OK, just so you know: In the moment, I failed. My automatic reaction was they might recognize something in me, and give me away to my son, and that was just not how it was going to go down. I keep things separate. Yet even in that moment I felt self-disgust.

Privately I often feel trapped in my own same-gender orientation. I just don’t fit inside the public’s choking stereotypes. Life is rough enough. And to have one more hateful thing precede you? This is even more complicated, because I have professionally traveled the country helping people, including many LGBT youth and adult groups, on paths to self-acceptance and a deeper health.

But I don’t feel my personal life should be a focus when it comes to my son, and kids in general. What really matters is them doing well in school, staying out of trouble, avoiding life’s dangerous pitfalls and bad choices, and developing enough critical thinking and boundaries. (Unlike me at their age.)

Street level, our young men need a hard wall of boundaries they can innately respect, along with just enough open coolness from us to let them know they can come talk and that we ‘got their back.’ Hell no can I have my son’s friends whispering about his dad, or people saying sh*t about me. I’ve earned my dignity and pride. OK, I know how messed up this all sounds.

A couple years ago, I thought he knew about me, because I hadn’t been bringing around any females, and it’s also not a secret in the media, but one time when we were buying him some new Jordans he said something that made me realize, wow, he really didn’t know.

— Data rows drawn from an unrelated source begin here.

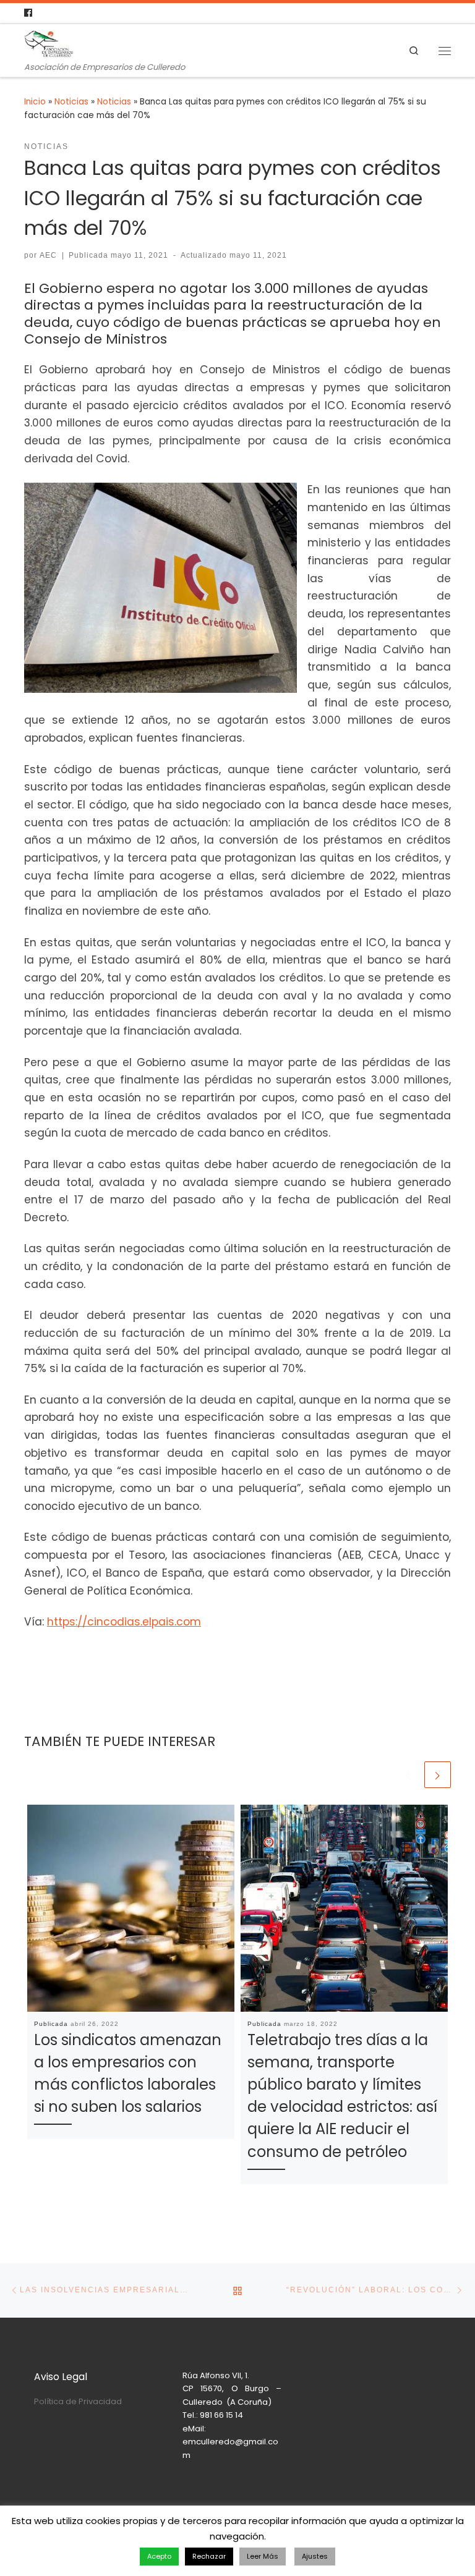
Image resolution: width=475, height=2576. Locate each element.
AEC (48, 255)
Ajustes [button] (315, 2556)
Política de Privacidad (78, 2401)
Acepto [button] (159, 2556)
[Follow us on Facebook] (28, 13)
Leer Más (262, 2556)
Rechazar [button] (209, 2556)
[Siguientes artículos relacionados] (437, 1774)
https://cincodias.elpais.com (124, 1621)
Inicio (35, 102)
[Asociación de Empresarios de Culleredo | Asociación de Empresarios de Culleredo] (49, 43)
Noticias (71, 102)
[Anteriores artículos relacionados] (408, 1774)
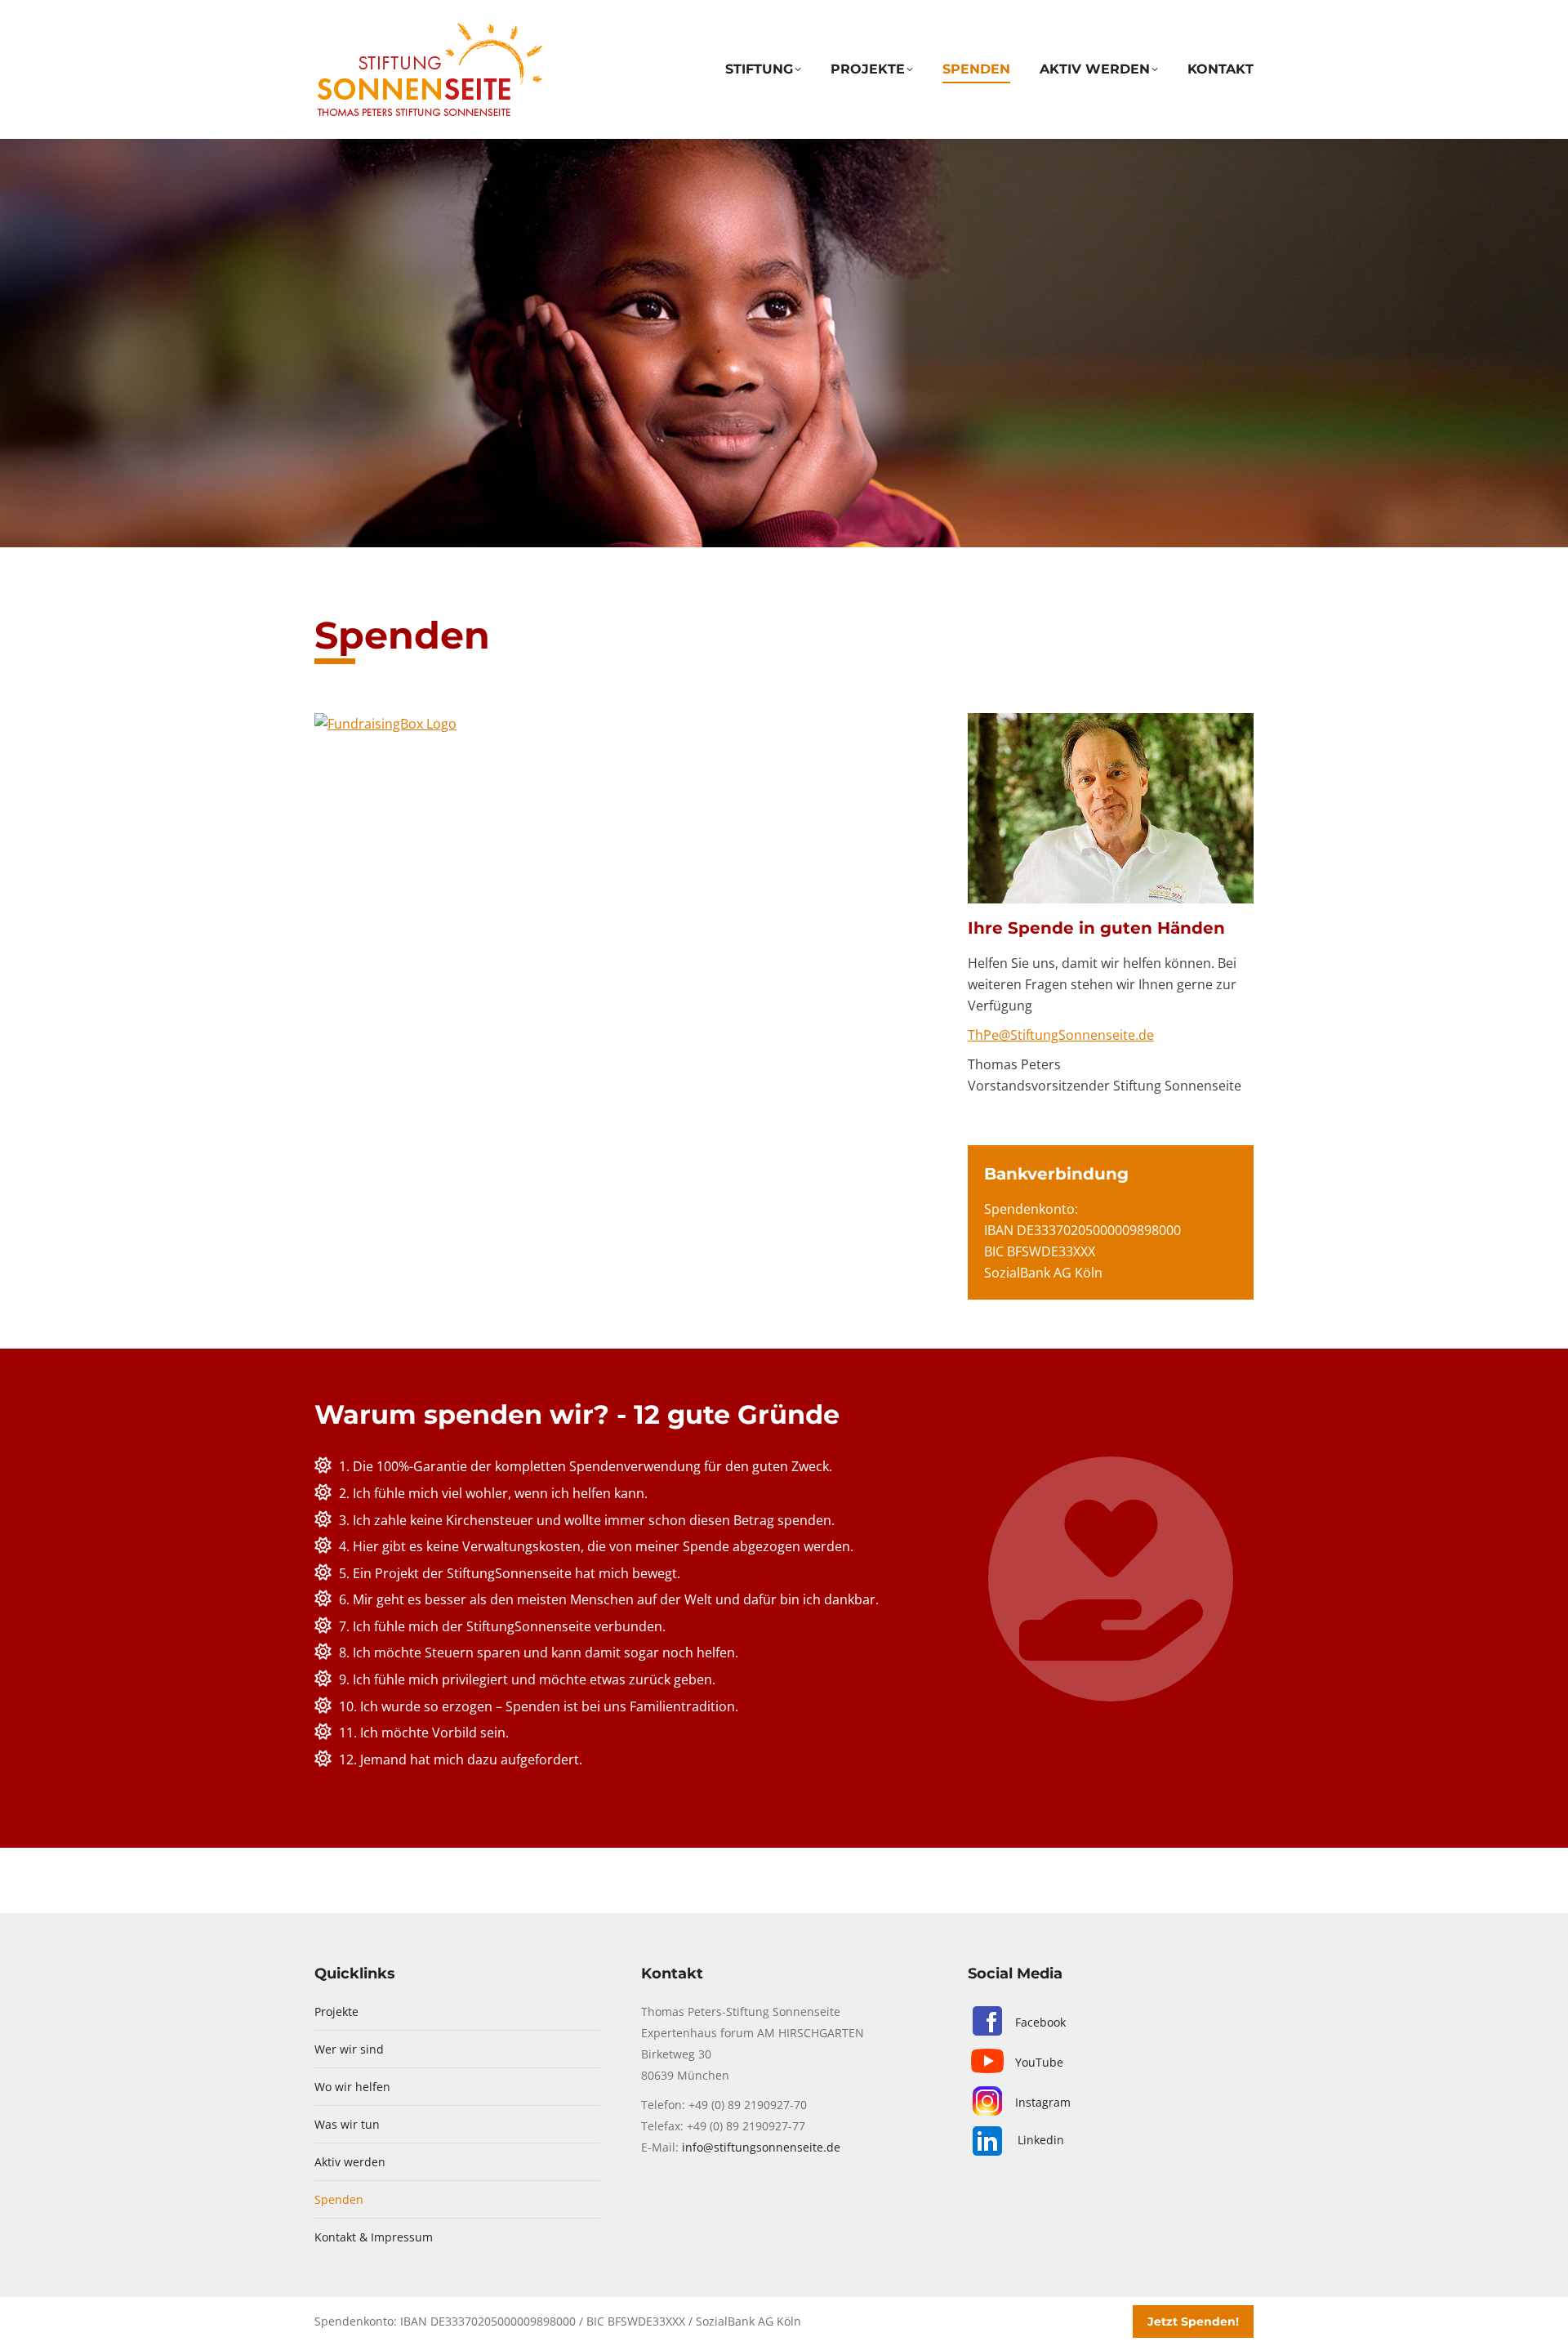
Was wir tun (347, 2124)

So how do I get out of this? I’m not “putting it off” because I don’t even know where to start.

I am (cowardly?) stuck inside the expectations and assumptions people have of me, especially my son. I know all the blah blah about how you can still be tough and be ‘gay’ (a baggage-heavy, emasculating word IMO), and I know all the things people will say to me after reading this article — because I have said them to myself. But let’s be honest; street level, it doesn’t work like that. Street level, you don’t walk backwards into respect.

For a lot of the first part of my life, I was devastated and emasculated and ‘less than’ and second-class, and I just can’t have any of that. I just can’t.

I was so ashamed.

I am so ashamed.

Today, my entire life and work is centered around progressive social change, so I should know better.

Nobody except me noticed what I did at my son’s 15th birthday party, but to correct it, I later walked up to the dudes while they were playing spades and let them know in my own way that I was one of them. Not that they need crap from me.

All I can say is I am ashamed, and writing this is my penance, and I will continue to try to be a better person. In the meantime, Lil Man is turning into a star athlete. He shines on that football field like the powerful coastal prairie skies over Houston. He’s doing much better in school; he wants to go to Stanford. It’s crazy how we wear the same size 12 shoes now, and also how he doesn’t care what anybody else thinks. He’s growing into a well-developed young man.